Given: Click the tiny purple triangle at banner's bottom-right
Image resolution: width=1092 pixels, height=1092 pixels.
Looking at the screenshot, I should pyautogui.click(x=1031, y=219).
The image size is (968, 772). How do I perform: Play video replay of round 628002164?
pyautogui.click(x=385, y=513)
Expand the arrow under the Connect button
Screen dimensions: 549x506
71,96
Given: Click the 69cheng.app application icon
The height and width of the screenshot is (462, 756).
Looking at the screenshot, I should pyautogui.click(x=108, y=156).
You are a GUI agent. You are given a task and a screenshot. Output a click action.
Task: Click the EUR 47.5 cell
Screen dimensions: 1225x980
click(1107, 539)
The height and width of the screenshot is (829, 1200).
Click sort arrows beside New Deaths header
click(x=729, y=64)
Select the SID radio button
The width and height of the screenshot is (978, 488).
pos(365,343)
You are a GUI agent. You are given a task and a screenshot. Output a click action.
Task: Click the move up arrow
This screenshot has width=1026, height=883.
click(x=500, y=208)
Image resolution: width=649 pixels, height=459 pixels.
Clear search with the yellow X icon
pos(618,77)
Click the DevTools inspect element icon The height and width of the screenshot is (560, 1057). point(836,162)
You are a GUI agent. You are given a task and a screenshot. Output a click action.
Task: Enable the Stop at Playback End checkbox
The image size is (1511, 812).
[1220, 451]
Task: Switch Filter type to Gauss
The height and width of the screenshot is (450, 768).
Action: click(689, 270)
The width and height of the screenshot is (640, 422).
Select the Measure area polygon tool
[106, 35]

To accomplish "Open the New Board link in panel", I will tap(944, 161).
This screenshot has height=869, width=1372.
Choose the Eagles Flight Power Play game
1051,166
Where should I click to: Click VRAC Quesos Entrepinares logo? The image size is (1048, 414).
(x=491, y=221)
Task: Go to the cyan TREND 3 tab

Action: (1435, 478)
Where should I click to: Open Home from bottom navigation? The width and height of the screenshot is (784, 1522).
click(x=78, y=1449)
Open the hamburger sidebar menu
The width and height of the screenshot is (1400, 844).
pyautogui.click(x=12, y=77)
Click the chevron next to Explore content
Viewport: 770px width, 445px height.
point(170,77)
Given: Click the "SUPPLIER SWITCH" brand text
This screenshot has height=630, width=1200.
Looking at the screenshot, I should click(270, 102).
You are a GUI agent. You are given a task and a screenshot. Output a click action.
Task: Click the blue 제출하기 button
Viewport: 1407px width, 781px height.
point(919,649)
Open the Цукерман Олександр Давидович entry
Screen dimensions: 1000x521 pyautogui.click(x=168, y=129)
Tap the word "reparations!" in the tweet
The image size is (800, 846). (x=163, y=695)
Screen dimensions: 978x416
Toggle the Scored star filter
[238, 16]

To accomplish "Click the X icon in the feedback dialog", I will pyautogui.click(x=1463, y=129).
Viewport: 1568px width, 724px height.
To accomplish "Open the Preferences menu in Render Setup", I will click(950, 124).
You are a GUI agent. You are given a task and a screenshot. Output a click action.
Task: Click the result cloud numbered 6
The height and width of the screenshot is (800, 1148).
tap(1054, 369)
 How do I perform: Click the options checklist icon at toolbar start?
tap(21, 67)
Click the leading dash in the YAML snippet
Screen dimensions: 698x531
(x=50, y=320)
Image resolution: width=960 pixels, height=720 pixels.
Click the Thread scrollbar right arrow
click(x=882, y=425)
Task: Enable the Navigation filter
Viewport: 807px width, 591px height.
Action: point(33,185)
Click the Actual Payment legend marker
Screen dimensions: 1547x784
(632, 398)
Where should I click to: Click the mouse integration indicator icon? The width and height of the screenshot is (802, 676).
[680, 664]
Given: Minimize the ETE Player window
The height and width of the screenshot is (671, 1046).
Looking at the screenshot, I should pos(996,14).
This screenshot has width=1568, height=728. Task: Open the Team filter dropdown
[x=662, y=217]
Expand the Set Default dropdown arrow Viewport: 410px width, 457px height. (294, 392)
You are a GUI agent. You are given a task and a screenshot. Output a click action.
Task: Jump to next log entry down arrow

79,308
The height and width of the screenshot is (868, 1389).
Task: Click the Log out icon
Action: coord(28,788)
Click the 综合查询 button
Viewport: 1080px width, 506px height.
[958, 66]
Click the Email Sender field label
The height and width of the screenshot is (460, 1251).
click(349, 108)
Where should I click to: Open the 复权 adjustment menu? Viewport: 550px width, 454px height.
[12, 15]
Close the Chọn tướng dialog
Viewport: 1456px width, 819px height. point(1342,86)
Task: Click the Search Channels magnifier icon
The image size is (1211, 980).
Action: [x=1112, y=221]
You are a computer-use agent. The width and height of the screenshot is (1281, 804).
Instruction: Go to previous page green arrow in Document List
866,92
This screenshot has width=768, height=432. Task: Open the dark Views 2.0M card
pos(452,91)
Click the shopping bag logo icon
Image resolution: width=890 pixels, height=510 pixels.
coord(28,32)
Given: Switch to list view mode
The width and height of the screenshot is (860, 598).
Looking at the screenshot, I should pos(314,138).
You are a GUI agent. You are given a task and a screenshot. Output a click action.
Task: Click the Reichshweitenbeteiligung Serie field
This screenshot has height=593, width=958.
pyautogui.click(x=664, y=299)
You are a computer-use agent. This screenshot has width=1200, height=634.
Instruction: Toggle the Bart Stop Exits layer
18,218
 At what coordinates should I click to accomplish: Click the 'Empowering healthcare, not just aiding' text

++++++++++

Work task
Everything starting at the line containing "The height and width of the screenshot is (450, 768)." and ending at the line containing "This screenshot has height=869, width=1372." in the records above should be repeated exactly, and only that.

Response area
The height and width of the screenshot is (450, 768).
Action: click(689, 270)
The width and height of the screenshot is (640, 422).
Select the Measure area polygon tool
[106, 35]

To accomplish "Open the New Board link in panel", I will tap(944, 161).
This screenshot has height=869, width=1372.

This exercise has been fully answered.